» **Task instructions**:
What is needed here is an exact copy of all the entries below.

» **Extracted material**:
┄┄┄┄┄┄
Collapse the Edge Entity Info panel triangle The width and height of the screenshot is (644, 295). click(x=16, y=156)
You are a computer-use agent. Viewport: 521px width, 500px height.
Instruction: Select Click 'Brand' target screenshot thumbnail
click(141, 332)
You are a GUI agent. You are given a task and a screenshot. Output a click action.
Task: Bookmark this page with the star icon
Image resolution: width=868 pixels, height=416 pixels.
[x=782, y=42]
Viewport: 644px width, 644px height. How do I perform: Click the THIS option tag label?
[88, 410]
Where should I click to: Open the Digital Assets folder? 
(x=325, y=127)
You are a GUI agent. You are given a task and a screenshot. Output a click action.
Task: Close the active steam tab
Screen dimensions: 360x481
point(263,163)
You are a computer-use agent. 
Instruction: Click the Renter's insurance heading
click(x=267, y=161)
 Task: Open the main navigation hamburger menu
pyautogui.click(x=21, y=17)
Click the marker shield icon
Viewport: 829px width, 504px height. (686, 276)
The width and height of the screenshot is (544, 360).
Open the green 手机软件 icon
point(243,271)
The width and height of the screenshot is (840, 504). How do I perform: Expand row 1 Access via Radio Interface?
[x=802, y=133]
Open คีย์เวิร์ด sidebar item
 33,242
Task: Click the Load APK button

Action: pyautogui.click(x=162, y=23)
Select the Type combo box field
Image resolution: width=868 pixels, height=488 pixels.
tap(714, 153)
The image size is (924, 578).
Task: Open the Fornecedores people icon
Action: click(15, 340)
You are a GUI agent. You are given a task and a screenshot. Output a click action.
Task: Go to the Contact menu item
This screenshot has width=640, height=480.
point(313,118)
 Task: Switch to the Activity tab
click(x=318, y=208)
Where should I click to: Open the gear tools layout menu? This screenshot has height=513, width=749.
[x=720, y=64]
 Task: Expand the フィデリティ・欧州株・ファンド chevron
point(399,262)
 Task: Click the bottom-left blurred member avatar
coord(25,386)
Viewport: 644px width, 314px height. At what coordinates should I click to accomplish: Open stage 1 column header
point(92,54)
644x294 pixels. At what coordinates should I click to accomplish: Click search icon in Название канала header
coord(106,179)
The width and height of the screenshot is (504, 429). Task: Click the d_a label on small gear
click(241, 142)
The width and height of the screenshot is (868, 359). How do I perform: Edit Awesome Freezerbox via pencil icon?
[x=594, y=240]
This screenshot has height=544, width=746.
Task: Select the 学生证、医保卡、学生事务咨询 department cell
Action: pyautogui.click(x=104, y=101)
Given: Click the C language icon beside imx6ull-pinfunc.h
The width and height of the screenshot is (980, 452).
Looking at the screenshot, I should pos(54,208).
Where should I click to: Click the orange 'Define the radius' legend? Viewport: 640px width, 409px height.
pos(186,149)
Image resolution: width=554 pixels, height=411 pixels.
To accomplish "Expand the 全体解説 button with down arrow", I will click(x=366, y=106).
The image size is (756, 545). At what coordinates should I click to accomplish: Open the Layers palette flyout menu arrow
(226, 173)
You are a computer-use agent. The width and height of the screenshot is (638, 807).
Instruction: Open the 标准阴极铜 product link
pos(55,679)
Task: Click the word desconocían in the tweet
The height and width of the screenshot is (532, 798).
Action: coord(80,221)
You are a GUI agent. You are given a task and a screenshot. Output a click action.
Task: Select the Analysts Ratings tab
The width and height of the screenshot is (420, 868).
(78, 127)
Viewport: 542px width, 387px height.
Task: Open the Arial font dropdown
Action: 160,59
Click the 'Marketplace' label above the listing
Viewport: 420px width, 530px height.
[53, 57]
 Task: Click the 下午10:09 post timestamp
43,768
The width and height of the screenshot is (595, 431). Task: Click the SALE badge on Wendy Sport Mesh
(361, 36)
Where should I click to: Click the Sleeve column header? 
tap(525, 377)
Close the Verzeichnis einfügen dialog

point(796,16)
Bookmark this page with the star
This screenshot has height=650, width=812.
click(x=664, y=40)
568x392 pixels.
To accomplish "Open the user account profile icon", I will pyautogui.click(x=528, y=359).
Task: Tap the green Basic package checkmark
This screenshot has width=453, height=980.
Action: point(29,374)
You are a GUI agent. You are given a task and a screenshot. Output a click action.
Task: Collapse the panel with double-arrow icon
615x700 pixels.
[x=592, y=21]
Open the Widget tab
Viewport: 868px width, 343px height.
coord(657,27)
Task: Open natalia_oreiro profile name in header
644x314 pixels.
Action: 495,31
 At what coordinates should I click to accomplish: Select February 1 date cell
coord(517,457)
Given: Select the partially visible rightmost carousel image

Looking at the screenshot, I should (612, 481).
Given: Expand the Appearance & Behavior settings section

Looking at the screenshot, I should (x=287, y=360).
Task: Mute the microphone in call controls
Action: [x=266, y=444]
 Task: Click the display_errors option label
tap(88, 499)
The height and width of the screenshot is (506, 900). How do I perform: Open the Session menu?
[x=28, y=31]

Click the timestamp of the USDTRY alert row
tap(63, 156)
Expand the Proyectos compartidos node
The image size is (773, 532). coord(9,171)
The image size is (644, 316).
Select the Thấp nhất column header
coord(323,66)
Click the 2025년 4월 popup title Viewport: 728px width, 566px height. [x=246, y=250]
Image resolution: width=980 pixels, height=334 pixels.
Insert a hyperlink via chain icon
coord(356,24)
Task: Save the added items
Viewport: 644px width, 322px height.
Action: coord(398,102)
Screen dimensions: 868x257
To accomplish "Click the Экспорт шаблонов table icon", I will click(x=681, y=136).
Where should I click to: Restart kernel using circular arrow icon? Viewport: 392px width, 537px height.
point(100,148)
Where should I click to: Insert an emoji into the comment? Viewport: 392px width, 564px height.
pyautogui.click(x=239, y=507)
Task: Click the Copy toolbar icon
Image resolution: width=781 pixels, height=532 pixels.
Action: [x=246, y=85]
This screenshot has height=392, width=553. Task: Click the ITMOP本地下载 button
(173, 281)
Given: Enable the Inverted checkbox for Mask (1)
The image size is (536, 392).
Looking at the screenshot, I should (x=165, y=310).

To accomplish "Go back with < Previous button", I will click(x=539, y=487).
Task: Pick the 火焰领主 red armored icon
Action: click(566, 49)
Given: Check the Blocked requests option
┄┄┄┄┄┄
» **Finished exercise**:
Collapse the Edge Entity Info panel triangle The width and height of the screenshot is (644, 295). click(x=16, y=156)
You are a computer-use agent. Viewport: 521px width, 500px height.
Instruction: Select Click 'Brand' target screenshot thumbnail
click(141, 332)
You are a GUI agent. You are given a task and a screenshot. Output a click action.
Task: Bookmark this page with the star icon
Image resolution: width=868 pixels, height=416 pixels.
[x=782, y=42]
Viewport: 644px width, 644px height. How do I perform: Click the THIS option tag label?
[88, 410]
Where should I click to: Open the Digital Assets folder? 
(x=325, y=127)
You are a GUI agent. You are given a task and a screenshot. Output a click action.
Task: Close the active steam tab
Screen dimensions: 360x481
point(263,163)
You are a computer-use agent. 
Instruction: Click the Renter's insurance heading
click(x=267, y=161)
 Task: Open the main navigation hamburger menu
pyautogui.click(x=21, y=17)
Click the marker shield icon
Viewport: 829px width, 504px height. (686, 276)
The width and height of the screenshot is (544, 360).
Open the green 手机软件 icon
point(243,271)
The width and height of the screenshot is (840, 504). How do I perform: Expand row 1 Access via Radio Interface?
[x=802, y=133]
Open คีย์เวิร์ด sidebar item
 33,242
Task: Click the Load APK button

Action: pyautogui.click(x=162, y=23)
Select the Type combo box field
Image resolution: width=868 pixels, height=488 pixels.
tap(714, 153)
The image size is (924, 578).
Task: Open the Fornecedores people icon
Action: click(15, 340)
You are a GUI agent. You are given a task and a screenshot. Output a click action.
Task: Go to the Contact menu item
This screenshot has width=640, height=480.
point(313,118)
 Task: Switch to the Activity tab
click(x=318, y=208)
Where should I click to: Open the gear tools layout menu? This screenshot has height=513, width=749.
[x=720, y=64]
 Task: Expand the フィデリティ・欧州株・ファンド chevron
point(399,262)
 Task: Click the bottom-left blurred member avatar
coord(25,386)
Viewport: 644px width, 314px height. At what coordinates should I click to accomplish: Open stage 1 column header
point(92,54)
644x294 pixels. At what coordinates should I click to accomplish: Click search icon in Название канала header
coord(106,179)
The width and height of the screenshot is (504, 429). Task: Click the d_a label on small gear
click(241, 142)
The width and height of the screenshot is (868, 359). How do I perform: Edit Awesome Freezerbox via pencil icon?
[x=594, y=240]
This screenshot has height=544, width=746.
Task: Select the 学生证、医保卡、学生事务咨询 department cell
Action: pyautogui.click(x=104, y=101)
Given: Click the C language icon beside imx6ull-pinfunc.h
The width and height of the screenshot is (980, 452).
Looking at the screenshot, I should pos(54,208).
Where should I click to: Click the orange 'Define the radius' legend? Viewport: 640px width, 409px height.
pos(186,149)
Image resolution: width=554 pixels, height=411 pixels.
To accomplish "Expand the 全体解説 button with down arrow", I will click(x=366, y=106).
The image size is (756, 545). At what coordinates should I click to accomplish: Open the Layers palette flyout menu arrow
(226, 173)
You are a computer-use agent. The width and height of the screenshot is (638, 807).
Instruction: Open the 标准阴极铜 product link
pos(55,679)
Task: Click the word desconocían in the tweet
The height and width of the screenshot is (532, 798).
Action: coord(80,221)
You are a GUI agent. You are given a task and a screenshot. Output a click action.
Task: Select the Analysts Ratings tab
The width and height of the screenshot is (420, 868).
(78, 127)
Viewport: 542px width, 387px height.
Task: Open the Arial font dropdown
Action: 160,59
Click the 'Marketplace' label above the listing
Viewport: 420px width, 530px height.
[53, 57]
 Task: Click the 下午10:09 post timestamp
43,768
The width and height of the screenshot is (595, 431). Task: Click the SALE badge on Wendy Sport Mesh
(361, 36)
Where should I click to: Click the Sleeve column header? 
tap(525, 377)
Close the Verzeichnis einfügen dialog

point(796,16)
Bookmark this page with the star
This screenshot has height=650, width=812.
click(x=664, y=40)
568x392 pixels.
To accomplish "Open the user account profile icon", I will pyautogui.click(x=528, y=359).
Task: Tap the green Basic package checkmark
This screenshot has width=453, height=980.
Action: point(29,374)
You are a GUI agent. You are given a task and a screenshot. Output a click action.
Task: Collapse the panel with double-arrow icon
615x700 pixels.
[x=592, y=21]
Open the Widget tab
Viewport: 868px width, 343px height.
coord(657,27)
Task: Open natalia_oreiro profile name in header
644x314 pixels.
Action: 495,31
 At what coordinates should I click to accomplish: Select February 1 date cell
coord(517,457)
Given: Select the partially visible rightmost carousel image

Looking at the screenshot, I should (612, 481).
Given: Expand the Appearance & Behavior settings section

Looking at the screenshot, I should (x=287, y=360).
Task: Mute the microphone in call controls
Action: [x=266, y=444]
 Task: Click the display_errors option label
tap(88, 499)
The height and width of the screenshot is (506, 900). How do I perform: Open the Session menu?
[x=28, y=31]

Click the timestamp of the USDTRY alert row
tap(63, 156)
Expand the Proyectos compartidos node
The image size is (773, 532). coord(9,171)
The image size is (644, 316).
Select the Thấp nhất column header
coord(323,66)
Click the 2025년 4월 popup title Viewport: 728px width, 566px height. [x=246, y=250]
Image resolution: width=980 pixels, height=334 pixels.
Insert a hyperlink via chain icon
coord(356,24)
Task: Save the added items
Viewport: 644px width, 322px height.
Action: coord(398,102)
Screen dimensions: 868x257
To accomplish "Click the Экспорт шаблонов table icon", I will click(x=681, y=136).
Where should I click to: Restart kernel using circular arrow icon? Viewport: 392px width, 537px height.
point(100,148)
Where should I click to: Insert an emoji into the comment? Viewport: 392px width, 564px height.
pyautogui.click(x=239, y=507)
Task: Click the Copy toolbar icon
Image resolution: width=781 pixels, height=532 pixels.
Action: [x=246, y=85]
This screenshot has height=392, width=553. Task: Click the ITMOP本地下载 button
(173, 281)
Given: Enable the Inverted checkbox for Mask (1)
The image size is (536, 392).
Looking at the screenshot, I should (x=165, y=310).

To accomplish "Go back with < Previous button", I will click(x=539, y=487).
Task: Pick the 火焰领主 red armored icon
Action: click(566, 49)
Given: Check the Blocked requests option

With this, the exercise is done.